Ganz anders sieht es in Nidden aus. Das ehemals Thomas Mann gehörende Haus ist das meistbesuchte Museum Litauens. Im Verlauf einer Reise nach Ostpreußen hielt er sich im August 1929 zum ersten Mal in dem Ort auf. Er und seine Frau, so erzählte er später in einem Vortrag, „waren so erfüllt von der Landschaft, daß wir beschlossen, dort Hütten zu bauen, wie es in der Bibel heißt“. Bezahlt mit dem Geld des Nobelpreises entstand ein schlichtes „Holzhaus mit Schilfdach und am blauen Giebel zwei gekreuzte Pferdeköpfe“, gelegen auf einer vierzig Meter hohen Düne über der Kurischen Nehrung. Von Mitte Juli bis Anfang September 1930 verbrachte das Ehepaar mit den drei schulpflichtigen Kindern Elisabeth, Monika und Michael dort den ersten Urlaub. Im Jahr darauf kehrte man zurück und auch im Sommer 1932 reiste die Familie an die Ostsee. Obwohl er hätte wiederkehren können: Thomas Mann kam nicht noch einmal zurück, offenbar – warum auch immer – schien das Interesse an dem Domizil in Nidden erloschen zu sein.
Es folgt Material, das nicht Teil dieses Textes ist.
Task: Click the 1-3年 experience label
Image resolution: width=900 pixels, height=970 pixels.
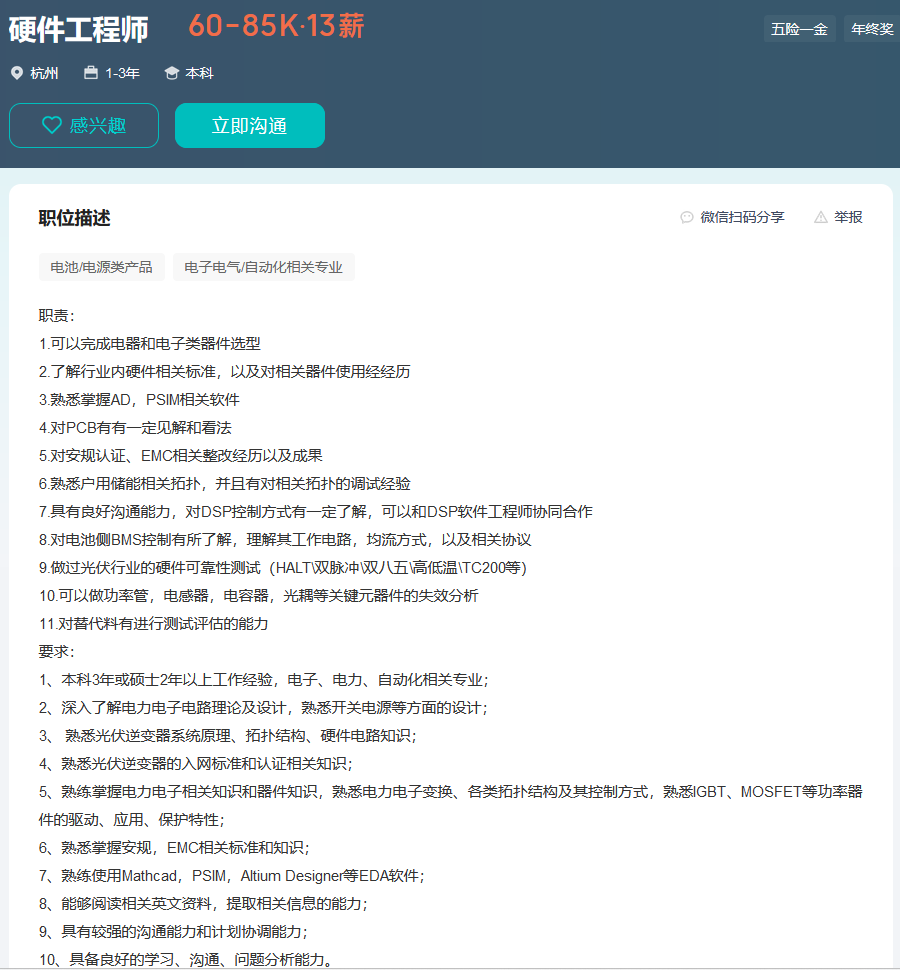Action: coord(122,73)
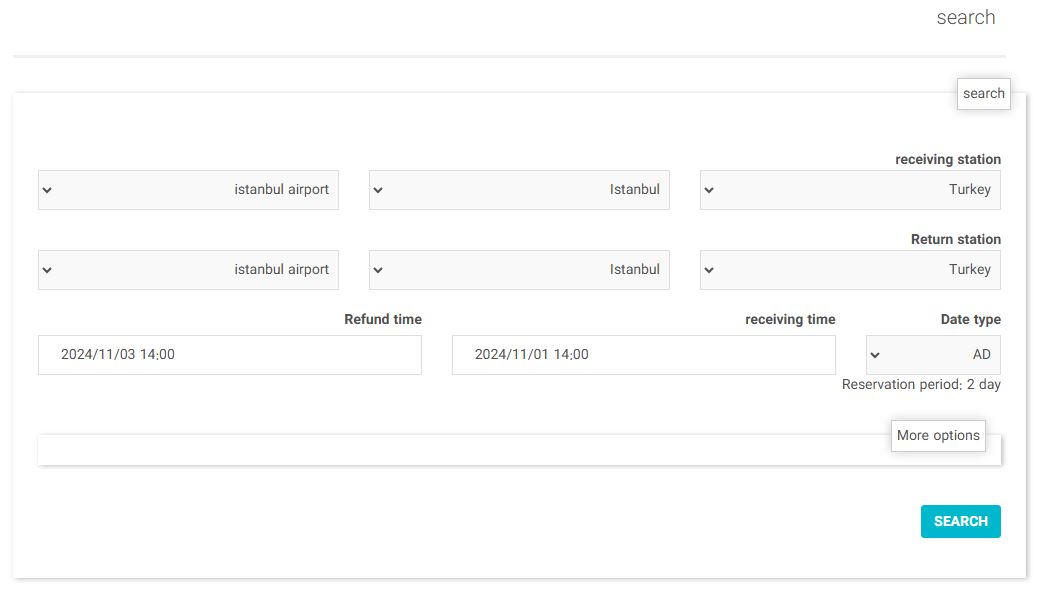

Der Großteil der von Thomas Lardon für diesen Band ausgewählten Feuilletons erschien zuerst in der Süddeutschen Zeitung. Die Autorinnen und Autoren der einzelnen Beiträge haben sich nicht nur in Europa umgeschaut. Sie reisten auch in den Nahen Osten und nach Amerika. Fast drei Dutzend Örtlichkeiten werden mehr oder weniger ausführlich vorgestellt. Manchmal liegen sie weit abseits des Alltags, ein anderes Mal mitten im städtischen Getümmel. Alles in allem eine unterhaltsame und anregende Einladung nicht nur für Literaturliebhaber.

Thomas Lardon (Hg.): Die Sommerhäuser der Dichter. Wo die schönste Zeit des Jahres verbracht wurde – von Ausschweifungen, gelungenen Werken und einem ewigen Sternenhimmel, CORSO in der Verlagshaus Römerweg GmbH, Wiesbaden 2022, 176 Seiten, 29,90 Euro.